:: Task details ::
Look through the records and copy each line with the string "Politica" in it.

:: Data to process ::
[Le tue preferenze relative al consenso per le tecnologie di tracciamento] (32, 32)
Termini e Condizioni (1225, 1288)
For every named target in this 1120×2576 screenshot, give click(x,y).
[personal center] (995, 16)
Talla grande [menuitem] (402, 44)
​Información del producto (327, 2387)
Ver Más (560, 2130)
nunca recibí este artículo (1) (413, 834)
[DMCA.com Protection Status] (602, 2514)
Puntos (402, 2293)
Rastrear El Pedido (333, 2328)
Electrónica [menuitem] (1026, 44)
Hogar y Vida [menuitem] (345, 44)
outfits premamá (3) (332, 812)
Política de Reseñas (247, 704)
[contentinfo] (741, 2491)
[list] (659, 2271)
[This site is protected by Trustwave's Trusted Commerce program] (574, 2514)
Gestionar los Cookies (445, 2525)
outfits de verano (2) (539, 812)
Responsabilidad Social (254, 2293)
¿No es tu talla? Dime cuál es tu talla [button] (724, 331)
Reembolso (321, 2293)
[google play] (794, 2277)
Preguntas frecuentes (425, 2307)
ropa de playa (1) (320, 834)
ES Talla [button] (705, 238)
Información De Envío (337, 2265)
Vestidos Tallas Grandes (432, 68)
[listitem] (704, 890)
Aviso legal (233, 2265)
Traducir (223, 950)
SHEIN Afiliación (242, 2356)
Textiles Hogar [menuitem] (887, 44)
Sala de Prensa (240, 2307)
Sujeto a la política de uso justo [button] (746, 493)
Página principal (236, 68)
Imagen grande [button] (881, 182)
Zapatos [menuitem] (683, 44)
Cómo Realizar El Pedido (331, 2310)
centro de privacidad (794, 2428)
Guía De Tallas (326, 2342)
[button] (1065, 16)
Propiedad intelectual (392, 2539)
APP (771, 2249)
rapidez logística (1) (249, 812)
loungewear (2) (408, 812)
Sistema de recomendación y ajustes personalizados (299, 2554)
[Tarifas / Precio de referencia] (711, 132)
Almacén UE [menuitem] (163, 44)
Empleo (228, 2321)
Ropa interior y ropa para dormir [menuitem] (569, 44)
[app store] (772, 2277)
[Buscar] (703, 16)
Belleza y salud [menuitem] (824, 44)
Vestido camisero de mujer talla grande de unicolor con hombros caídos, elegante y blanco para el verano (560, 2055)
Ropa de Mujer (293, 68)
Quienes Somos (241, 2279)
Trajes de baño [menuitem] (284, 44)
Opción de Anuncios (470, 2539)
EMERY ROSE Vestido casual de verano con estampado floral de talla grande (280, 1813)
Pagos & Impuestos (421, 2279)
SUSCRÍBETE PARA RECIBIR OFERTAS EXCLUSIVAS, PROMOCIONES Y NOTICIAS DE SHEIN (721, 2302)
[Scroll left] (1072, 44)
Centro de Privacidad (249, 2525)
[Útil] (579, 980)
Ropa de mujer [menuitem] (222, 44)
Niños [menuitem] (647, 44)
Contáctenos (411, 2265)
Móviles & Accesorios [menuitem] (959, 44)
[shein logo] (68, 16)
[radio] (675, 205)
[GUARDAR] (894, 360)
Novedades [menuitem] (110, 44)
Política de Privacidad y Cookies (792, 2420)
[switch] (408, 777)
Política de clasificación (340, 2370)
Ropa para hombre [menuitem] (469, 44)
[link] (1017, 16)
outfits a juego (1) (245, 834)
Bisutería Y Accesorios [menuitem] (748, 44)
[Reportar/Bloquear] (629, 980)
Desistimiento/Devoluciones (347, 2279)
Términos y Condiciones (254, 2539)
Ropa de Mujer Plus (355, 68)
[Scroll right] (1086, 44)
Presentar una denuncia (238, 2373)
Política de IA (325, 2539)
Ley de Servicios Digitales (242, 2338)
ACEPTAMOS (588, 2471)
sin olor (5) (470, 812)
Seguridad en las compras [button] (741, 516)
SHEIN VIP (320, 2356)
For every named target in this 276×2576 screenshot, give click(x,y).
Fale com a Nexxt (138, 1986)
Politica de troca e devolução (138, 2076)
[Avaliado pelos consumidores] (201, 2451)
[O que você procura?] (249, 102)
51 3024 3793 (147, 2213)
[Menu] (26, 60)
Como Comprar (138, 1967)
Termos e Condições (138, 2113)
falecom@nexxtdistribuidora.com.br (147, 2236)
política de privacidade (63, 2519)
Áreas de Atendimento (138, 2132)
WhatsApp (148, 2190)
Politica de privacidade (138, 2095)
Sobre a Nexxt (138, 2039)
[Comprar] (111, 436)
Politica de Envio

:: Task answer ::
Politica de troca e devolução (138, 2076)
Politica de privacidade (138, 2095)
Politica de Envio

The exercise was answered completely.